Jim Phillippo, manager of customer service for WPS in Marinette/Menominee, MI, says one of the first achievements of the UBEC process was a positive change in attitudes among the various groups at the table. "There used to be lots of finger-pointing," he says. "Now parents, educators and employers are sitting at the same table, putting down their fingers, and becoming champions for school improvement."
These new relationships have evolved because entire communities have realized the need for change and committed themselves to creating a sustainable base for educational excellence.
Education for All
Several Western Great Lakes-based partnerships have, at various times, tried to address the link between educational excellence and workforce employability issues, especially since the mid-1990s, when the region's economy experienced a significant shift:
- Manufacturing replaced agriculture as the predominant industry. Much as in the rest of the United States, technology became more sophisticated, and even entry-level jobs required a more technically skilled labor force. Schools were not able to keep up with these advances, hence local high school graduates lacked key academic and employability skills, and industry experienced a severe and growing skilled labor shortage.
- As an example of the region's changing economic realities, K.I. Sawyer Air Force Base in Michigan's Upper Peninsula closed in 1995, costing local businesses an estimated $55 million in annual revenue. The exodus of military families decreased school enrollment and area birth rates. School budgets also decreased, resulting in closures and teacher layoffs.
- The perception that future economic success required a four-year university degree created a "cloud" over the community. Parents believed that the better jobs required a bachelor's degree, and students perceived that these jobs were to be found in other states. These perceptions contributed to the already critical skilled labor shortage.
"We were extremely concerned," says B. J. Cassidy, assistant to the chairman-education affairs, WPS. "Our region was reaching for a future in technology. Companies wanted their employees to be able to compete globally. Employers wanted our local schools to set high academic standards for all students. We wanted all our region's students prepared for making choices about career paths and lifelong learning."
In response to these issues, WPS created and launched the Western Great Lakes Learning for the 21st Century Initiative in 1998. Today, the initiative impacts 55 school districts and more than 150,000 students in northeastern Wisconsin and the Upper Peninsula of Michigan. The key driver has been a focus on building strategic, collaborative business-education partnerships whose goal is to achieve sustainable school improvement at the district level.

### THE TASK
Please quote the passage on the Western Great Lakes partnerships word for word, from "Education for All" to "growing skilled labor shortage.". The records are separate material and have no connection to the text.

### LISTED ENTRIES

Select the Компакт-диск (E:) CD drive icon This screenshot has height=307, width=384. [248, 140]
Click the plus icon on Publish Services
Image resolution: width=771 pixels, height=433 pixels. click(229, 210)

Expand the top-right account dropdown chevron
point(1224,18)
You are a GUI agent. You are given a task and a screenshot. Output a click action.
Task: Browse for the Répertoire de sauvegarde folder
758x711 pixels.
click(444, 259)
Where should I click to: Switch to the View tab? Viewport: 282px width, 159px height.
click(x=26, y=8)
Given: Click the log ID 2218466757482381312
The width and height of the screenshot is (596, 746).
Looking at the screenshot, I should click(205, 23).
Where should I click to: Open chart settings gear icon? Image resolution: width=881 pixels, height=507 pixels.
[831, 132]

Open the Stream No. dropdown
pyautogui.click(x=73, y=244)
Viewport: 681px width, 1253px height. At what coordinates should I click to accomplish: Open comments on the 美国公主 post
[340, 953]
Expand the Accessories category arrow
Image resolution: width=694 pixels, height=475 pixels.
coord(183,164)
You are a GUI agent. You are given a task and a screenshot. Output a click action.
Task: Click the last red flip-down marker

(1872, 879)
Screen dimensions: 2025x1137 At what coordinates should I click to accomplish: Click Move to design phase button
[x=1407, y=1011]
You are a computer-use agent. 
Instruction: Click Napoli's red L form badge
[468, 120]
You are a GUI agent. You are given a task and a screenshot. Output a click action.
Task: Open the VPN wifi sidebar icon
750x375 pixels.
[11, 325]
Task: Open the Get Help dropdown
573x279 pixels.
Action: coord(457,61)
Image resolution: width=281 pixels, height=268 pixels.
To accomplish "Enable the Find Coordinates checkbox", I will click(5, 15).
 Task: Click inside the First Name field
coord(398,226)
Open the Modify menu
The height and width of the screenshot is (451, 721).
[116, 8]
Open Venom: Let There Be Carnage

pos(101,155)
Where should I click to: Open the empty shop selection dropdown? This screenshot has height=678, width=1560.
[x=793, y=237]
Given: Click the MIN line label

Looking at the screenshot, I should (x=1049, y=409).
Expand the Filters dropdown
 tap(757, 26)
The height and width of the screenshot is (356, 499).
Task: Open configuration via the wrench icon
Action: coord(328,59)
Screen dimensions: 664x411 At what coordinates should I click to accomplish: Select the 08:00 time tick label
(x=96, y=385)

### ANSWER BELOW
Education for All
Several Western Great Lakes-based partnerships have, at various times, tried to address the link between educational excellence and workforce employability issues, especially since the mid-1990s, when the region's economy experienced a significant shift:
- Manufacturing replaced agriculture as the predominant industry. Much as in the rest of the United States, technology became more sophisticated, and even entry-level jobs required a more technically skilled labor force. Schools were not able to keep up with these advances, hence local high school graduates lacked key academic and employability skills, and industry experienced a severe and growing skilled labor shortage.